There was no other good enough
To pay the price of sin;
He only could unlock the gate
Of heaven and let us in.
(Cecil F Alexander, "There is a green hill far away")

God was in Christ reconciling the world to himself (2 Cor 5:19), so it is right to celebrate his birth with joy. But in his birth, he entered the battle, whereas in his death and resurrection, he conquered our enemy and won the war.

This victory contains the great news about God's visit to humanity. Jesus did not come just to share our experience of life, or to teach us the way to live; he came to take our sin upon himself and to bear our punishment in his death. He himself said he came to "give his life as a ransom for many" (Mark 10:45).
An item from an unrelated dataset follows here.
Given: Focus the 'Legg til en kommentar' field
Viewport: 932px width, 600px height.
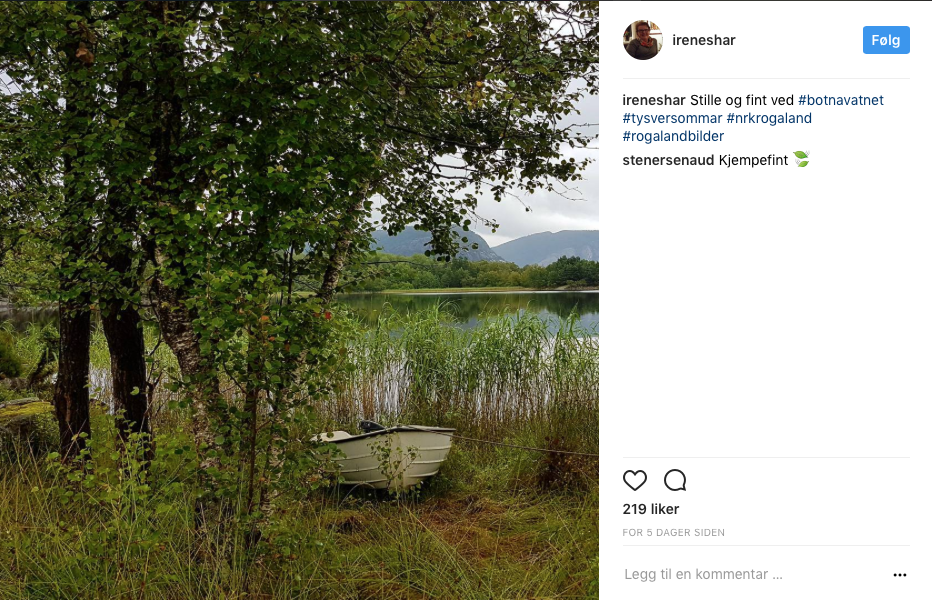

As the Apostle Peter said, "Christ also suffered once for sins, the righteous for the unrighteous" (1 Pet 3:18a).

But Jesus' 'visit' to humanity did not cease with his death. He rose again as a man, and not just as a man but as the 'Son of Man' - the man whom Daniel prophesied would rule all nations for all time (Dan 7:13-14). "For as by a man came death, by a man has come also the resurrection of the dead. For as in Adam all die, so also in Christ shall all be made alive", wrote the Apostle Paul (1 Cor 15:21-22).

Furthermore, the risen Jesus continues as the man who rules the world. He calls all people to himself by his Spirit and announces the gospel through his servants. As people come to him by the power of his Spirit's work of regeneration, they enter the kingdom of God.

At Easter, we take time to remember with overwhelming gratitude to God that we are saved by his Son's death and resurrection. We know that the crucifixion of Christ is the power and wisdom of God (1 Cor 1:18-24). There is no message more important to preach and no song more important to sing than that Jesus died for our sins. This message was delivered by the apostles "as of first importance" - that "Christ died for our sins in accordance with the Scriptures, that he was buried , that he was raised on third day in accordance with the Scriptures" (1 Cor 15:3-4).

For those who are not saved, Easter is a strange and fairly unimpressive festival. A man dies in the first century and we are supposed to celebrate? He may have been a great man - he may have been an innocent man - he may have died a barbaric death - but what is so important about a man who died? How is this action central to history, life, eternity or your relationship to God? In contrast, for those of us being saved, the cross is not a matter of shame and foolishness but the power and wisdom of God (1 Cor 1:18).

Christmas will always be more popular than Easter with the non-Christian. It has a message that is easier to understand - a message that tells us of our importance. It is a message of birth and life. But Easter has a message that demonstrates God's wrath upon our sin. It is a message that reminds us of our mortality. It is a message that demands repentance.

And yet Easter is not a gloomy affair. We do not celebrate that Jesus died, but that he died for our sins. We do not only celebrate that he returned to life, but also that he rose to rule the universe as our Lord and king. We do not celebrate God's wrath upon our sin but the victory of God's mercy over wrath - whereby we are justified and pardoned. We do not celebrate life here on earth, but life here on earth and into eternity - the new eternal life of the kingdom of God.

Jensen, Phillip D. By God's Word: 60 Reflections for Living in God's World (Kingsford: Matthias Media, 2007), 208-211.